**What you will do**
Every entry below is to be copied exactly, with nothing left out.

**Source records**
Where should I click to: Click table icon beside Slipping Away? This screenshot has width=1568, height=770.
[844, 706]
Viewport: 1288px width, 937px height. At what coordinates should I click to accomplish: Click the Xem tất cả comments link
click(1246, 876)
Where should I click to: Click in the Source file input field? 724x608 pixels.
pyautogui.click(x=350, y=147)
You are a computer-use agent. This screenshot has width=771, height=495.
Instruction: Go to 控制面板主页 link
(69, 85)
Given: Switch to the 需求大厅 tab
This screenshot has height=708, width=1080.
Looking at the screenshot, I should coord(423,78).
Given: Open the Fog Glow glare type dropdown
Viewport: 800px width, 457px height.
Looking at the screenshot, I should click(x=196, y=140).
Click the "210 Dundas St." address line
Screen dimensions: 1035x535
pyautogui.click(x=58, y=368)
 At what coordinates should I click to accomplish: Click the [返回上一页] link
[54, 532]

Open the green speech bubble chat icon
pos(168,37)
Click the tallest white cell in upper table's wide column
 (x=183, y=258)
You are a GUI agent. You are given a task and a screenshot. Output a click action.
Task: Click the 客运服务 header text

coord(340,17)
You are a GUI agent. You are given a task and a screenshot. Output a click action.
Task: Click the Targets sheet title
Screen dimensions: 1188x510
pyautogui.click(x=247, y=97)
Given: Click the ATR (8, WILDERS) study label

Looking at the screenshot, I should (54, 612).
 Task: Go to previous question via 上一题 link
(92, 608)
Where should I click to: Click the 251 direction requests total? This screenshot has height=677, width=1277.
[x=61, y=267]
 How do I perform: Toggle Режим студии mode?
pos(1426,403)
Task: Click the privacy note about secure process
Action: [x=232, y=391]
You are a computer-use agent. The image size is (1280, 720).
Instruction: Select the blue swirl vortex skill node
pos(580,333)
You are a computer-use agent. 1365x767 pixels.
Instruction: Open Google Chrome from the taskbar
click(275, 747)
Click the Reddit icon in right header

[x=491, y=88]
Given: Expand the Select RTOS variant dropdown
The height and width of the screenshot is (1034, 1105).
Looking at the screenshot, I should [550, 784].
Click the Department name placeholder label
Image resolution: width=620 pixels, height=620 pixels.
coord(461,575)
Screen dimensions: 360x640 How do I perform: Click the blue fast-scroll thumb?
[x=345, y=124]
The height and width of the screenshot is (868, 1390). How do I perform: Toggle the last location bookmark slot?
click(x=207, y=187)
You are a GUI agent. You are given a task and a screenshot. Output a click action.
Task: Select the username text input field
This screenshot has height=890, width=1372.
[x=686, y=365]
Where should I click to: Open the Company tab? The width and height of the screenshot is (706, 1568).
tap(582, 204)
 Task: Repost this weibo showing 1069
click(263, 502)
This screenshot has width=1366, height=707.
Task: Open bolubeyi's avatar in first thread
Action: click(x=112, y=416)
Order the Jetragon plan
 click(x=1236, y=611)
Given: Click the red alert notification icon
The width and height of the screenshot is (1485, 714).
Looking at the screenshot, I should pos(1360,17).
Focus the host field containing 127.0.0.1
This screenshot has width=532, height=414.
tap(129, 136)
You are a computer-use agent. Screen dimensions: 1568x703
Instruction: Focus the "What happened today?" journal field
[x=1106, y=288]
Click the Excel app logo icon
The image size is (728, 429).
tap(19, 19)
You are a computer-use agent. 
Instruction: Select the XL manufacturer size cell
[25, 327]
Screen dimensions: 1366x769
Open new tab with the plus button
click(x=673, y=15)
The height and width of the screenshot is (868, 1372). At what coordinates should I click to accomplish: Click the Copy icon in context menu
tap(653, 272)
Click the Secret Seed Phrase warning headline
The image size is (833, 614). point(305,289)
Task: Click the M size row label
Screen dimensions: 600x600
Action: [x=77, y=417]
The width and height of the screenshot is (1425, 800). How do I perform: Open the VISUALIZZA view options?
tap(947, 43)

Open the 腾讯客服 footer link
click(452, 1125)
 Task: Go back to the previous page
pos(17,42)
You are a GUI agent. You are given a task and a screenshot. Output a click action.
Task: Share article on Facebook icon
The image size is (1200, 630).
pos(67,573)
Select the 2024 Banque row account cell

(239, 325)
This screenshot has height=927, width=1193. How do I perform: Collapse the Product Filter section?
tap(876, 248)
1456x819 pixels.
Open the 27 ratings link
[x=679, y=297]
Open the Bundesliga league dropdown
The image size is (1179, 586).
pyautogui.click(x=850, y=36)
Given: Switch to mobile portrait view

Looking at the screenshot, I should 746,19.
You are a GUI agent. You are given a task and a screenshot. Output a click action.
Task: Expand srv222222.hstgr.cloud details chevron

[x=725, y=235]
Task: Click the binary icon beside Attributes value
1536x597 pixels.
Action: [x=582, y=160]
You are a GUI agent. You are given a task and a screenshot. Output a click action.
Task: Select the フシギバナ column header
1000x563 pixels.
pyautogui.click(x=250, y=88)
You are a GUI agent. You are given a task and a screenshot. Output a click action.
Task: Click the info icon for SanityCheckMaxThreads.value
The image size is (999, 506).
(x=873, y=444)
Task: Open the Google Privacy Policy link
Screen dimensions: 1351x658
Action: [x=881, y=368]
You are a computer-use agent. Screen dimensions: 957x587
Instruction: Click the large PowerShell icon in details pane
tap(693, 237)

**Exercise output**
Where should I click to: Click table icon beside Slipping Away? This screenshot has width=1568, height=770.
[844, 706]
Viewport: 1288px width, 937px height. At what coordinates should I click to accomplish: Click the Xem tất cả comments link
click(1246, 876)
Where should I click to: Click in the Source file input field? 724x608 pixels.
pyautogui.click(x=350, y=147)
You are a computer-use agent. This screenshot has width=771, height=495.
Instruction: Go to 控制面板主页 link
(69, 85)
Given: Switch to the 需求大厅 tab
This screenshot has height=708, width=1080.
Looking at the screenshot, I should coord(423,78).
Given: Open the Fog Glow glare type dropdown
Viewport: 800px width, 457px height.
Looking at the screenshot, I should click(x=196, y=140).
Click the "210 Dundas St." address line
Screen dimensions: 1035x535
pyautogui.click(x=58, y=368)
 At what coordinates should I click to accomplish: Click the [返回上一页] link
[54, 532]

Open the green speech bubble chat icon
pos(168,37)
Click the tallest white cell in upper table's wide column
 (x=183, y=258)
You are a GUI agent. You are given a task and a screenshot. Output a click action.
Task: Click the 客运服务 header text

coord(340,17)
You are a GUI agent. You are given a task and a screenshot. Output a click action.
Task: Click the Targets sheet title
Screen dimensions: 1188x510
pyautogui.click(x=247, y=97)
Given: Click the ATR (8, WILDERS) study label

Looking at the screenshot, I should (54, 612).
 Task: Go to previous question via 上一题 link
(92, 608)
Where should I click to: Click the 251 direction requests total? This screenshot has height=677, width=1277.
[x=61, y=267]
 How do I perform: Toggle Режим студии mode?
pos(1426,403)
Task: Click the privacy note about secure process
Action: [x=232, y=391]
You are a computer-use agent. The image size is (1280, 720).
Instruction: Select the blue swirl vortex skill node
pos(580,333)
You are a computer-use agent. 1365x767 pixels.
Instruction: Open Google Chrome from the taskbar
click(275, 747)
Click the Reddit icon in right header

[x=491, y=88]
Given: Expand the Select RTOS variant dropdown
The height and width of the screenshot is (1034, 1105).
Looking at the screenshot, I should [550, 784].
Click the Department name placeholder label
Image resolution: width=620 pixels, height=620 pixels.
coord(461,575)
Screen dimensions: 360x640 How do I perform: Click the blue fast-scroll thumb?
[x=345, y=124]
The height and width of the screenshot is (868, 1390). How do I perform: Toggle the last location bookmark slot?
click(x=207, y=187)
You are a GUI agent. You are given a task and a screenshot. Output a click action.
Task: Select the username text input field
This screenshot has height=890, width=1372.
[x=686, y=365]
Where should I click to: Open the Company tab? The width and height of the screenshot is (706, 1568).
tap(582, 204)
 Task: Repost this weibo showing 1069
click(263, 502)
This screenshot has width=1366, height=707.
Task: Open bolubeyi's avatar in first thread
Action: click(x=112, y=416)
Order the Jetragon plan
 click(x=1236, y=611)
Given: Click the red alert notification icon
The width and height of the screenshot is (1485, 714).
Looking at the screenshot, I should pos(1360,17).
Focus the host field containing 127.0.0.1
This screenshot has width=532, height=414.
tap(129, 136)
You are a computer-use agent. Screen dimensions: 1568x703
Instruction: Focus the "What happened today?" journal field
[x=1106, y=288]
Click the Excel app logo icon
The image size is (728, 429).
tap(19, 19)
You are a computer-use agent. 
Instruction: Select the XL manufacturer size cell
[25, 327]
Screen dimensions: 1366x769
Open new tab with the plus button
click(x=673, y=15)
The height and width of the screenshot is (868, 1372). At what coordinates should I click to accomplish: Click the Copy icon in context menu
tap(653, 272)
Click the Secret Seed Phrase warning headline
The image size is (833, 614). point(305,289)
Task: Click the M size row label
Screen dimensions: 600x600
Action: [x=77, y=417]
The width and height of the screenshot is (1425, 800). How do I perform: Open the VISUALIZZA view options?
tap(947, 43)

Open the 腾讯客服 footer link
click(452, 1125)
 Task: Go back to the previous page
pos(17,42)
You are a GUI agent. You are given a task and a screenshot. Output a click action.
Task: Share article on Facebook icon
The image size is (1200, 630).
pos(67,573)
Select the 2024 Banque row account cell

(239, 325)
This screenshot has height=927, width=1193. How do I perform: Collapse the Product Filter section?
tap(876, 248)
1456x819 pixels.
Open the 27 ratings link
[x=679, y=297]
Open the Bundesliga league dropdown
The image size is (1179, 586).
pyautogui.click(x=850, y=36)
Given: Switch to mobile portrait view

Looking at the screenshot, I should 746,19.
You are a GUI agent. You are given a task and a screenshot. Output a click action.
Task: Expand srv222222.hstgr.cloud details chevron

[x=725, y=235]
Task: Click the binary icon beside Attributes value
1536x597 pixels.
Action: [x=582, y=160]
You are a GUI agent. You are given a task and a screenshot. Output a click action.
Task: Select the フシギバナ column header
1000x563 pixels.
pyautogui.click(x=250, y=88)
You are a GUI agent. You are given a task and a screenshot. Output a click action.
Task: Click the info icon for SanityCheckMaxThreads.value
The image size is (999, 506).
(x=873, y=444)
Task: Open the Google Privacy Policy link
Screen dimensions: 1351x658
Action: [x=881, y=368]
You are a computer-use agent. Screen dimensions: 957x587
Instruction: Click the large PowerShell icon in details pane
tap(693, 237)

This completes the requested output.